French was born Helen Douglass in Arlington, Massachusetts in 1900. In 1921, she earned her graduate degree in architecture at the Cambridge School of Architecture and Landscape Architecture, Massachusetts.

== Career ==
After graduating, French worked at various firms in Boston and eventually traveled to Europe, where she studied at the Ecole des Beaux Arts, returning to the United States in 1927. That year, she married Prentiss French and the couple operated a private practice in Boston and Stockbridge, Massachusetts until 1932 when they relocated to Sarasota, Florida. They worked with architect Clarence Martin for ten years while in Sarasota. The couple then moved to San Francisco when Prentiss was employed by the U.S. Army Corps of Engineers during World War II. There, French received her California certification in 1946, and they worked primarily on residential projects. The couple worked in the same office in San Francisco until the 1960s, working together and independently on projects throughout Northern California.

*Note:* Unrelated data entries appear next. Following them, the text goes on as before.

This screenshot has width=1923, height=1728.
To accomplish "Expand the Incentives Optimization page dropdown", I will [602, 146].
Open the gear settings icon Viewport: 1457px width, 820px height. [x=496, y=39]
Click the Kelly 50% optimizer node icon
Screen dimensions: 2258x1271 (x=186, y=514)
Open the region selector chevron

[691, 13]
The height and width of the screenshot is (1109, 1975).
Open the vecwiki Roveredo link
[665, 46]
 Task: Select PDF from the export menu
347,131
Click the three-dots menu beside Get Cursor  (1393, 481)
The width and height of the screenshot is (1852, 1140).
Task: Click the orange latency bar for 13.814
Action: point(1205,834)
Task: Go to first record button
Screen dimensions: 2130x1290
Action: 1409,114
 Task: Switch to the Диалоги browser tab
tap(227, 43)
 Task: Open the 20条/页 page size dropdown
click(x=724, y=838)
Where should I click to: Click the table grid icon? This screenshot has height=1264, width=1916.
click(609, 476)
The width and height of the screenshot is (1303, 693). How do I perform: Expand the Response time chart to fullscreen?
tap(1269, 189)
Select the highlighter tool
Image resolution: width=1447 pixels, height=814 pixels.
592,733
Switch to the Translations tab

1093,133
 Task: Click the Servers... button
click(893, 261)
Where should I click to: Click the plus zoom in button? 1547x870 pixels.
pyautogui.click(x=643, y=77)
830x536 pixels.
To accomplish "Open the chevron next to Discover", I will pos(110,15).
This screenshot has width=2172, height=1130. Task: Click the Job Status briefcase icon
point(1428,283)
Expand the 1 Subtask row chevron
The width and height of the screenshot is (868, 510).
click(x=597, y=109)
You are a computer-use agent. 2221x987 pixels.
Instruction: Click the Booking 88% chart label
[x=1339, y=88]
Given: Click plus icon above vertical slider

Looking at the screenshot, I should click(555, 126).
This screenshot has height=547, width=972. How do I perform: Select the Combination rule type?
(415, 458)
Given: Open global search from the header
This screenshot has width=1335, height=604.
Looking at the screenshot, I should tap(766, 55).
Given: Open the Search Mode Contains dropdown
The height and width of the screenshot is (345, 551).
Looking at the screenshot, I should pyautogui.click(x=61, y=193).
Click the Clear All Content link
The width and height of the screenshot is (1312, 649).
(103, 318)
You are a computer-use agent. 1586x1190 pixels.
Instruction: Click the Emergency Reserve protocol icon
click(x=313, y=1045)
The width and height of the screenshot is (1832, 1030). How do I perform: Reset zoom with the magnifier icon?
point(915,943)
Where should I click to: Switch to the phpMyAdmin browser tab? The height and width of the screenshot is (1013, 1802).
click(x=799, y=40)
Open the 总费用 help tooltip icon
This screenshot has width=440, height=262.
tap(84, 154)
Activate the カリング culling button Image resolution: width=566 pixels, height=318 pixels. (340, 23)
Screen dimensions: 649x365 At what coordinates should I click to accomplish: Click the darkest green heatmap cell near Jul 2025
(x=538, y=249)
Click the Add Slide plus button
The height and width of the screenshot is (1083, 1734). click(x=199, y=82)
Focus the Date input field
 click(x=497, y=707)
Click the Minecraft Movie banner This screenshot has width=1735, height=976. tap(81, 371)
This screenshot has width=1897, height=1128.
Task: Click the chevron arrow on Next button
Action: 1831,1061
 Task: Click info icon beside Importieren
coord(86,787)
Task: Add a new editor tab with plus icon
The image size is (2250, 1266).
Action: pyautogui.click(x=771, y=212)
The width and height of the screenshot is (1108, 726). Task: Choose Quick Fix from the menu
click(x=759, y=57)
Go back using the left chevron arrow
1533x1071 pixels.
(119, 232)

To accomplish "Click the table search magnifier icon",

French was a member of the American Institute of Architecture Northern California Chapter, the SPUR, the San Francisco Bay Area Planning and Urban Research Association, the Outdoor Arts Club of Mill Valley, the Marin Art and Garden Center, and the Women's League of San Francisco. She also served as secretary for the Mill Valley Parks and Recreation Commission.

French died in 1994. The archives of the Prentiss' lie in the collection of the College of Environmental Design at the University of California, Berkeley.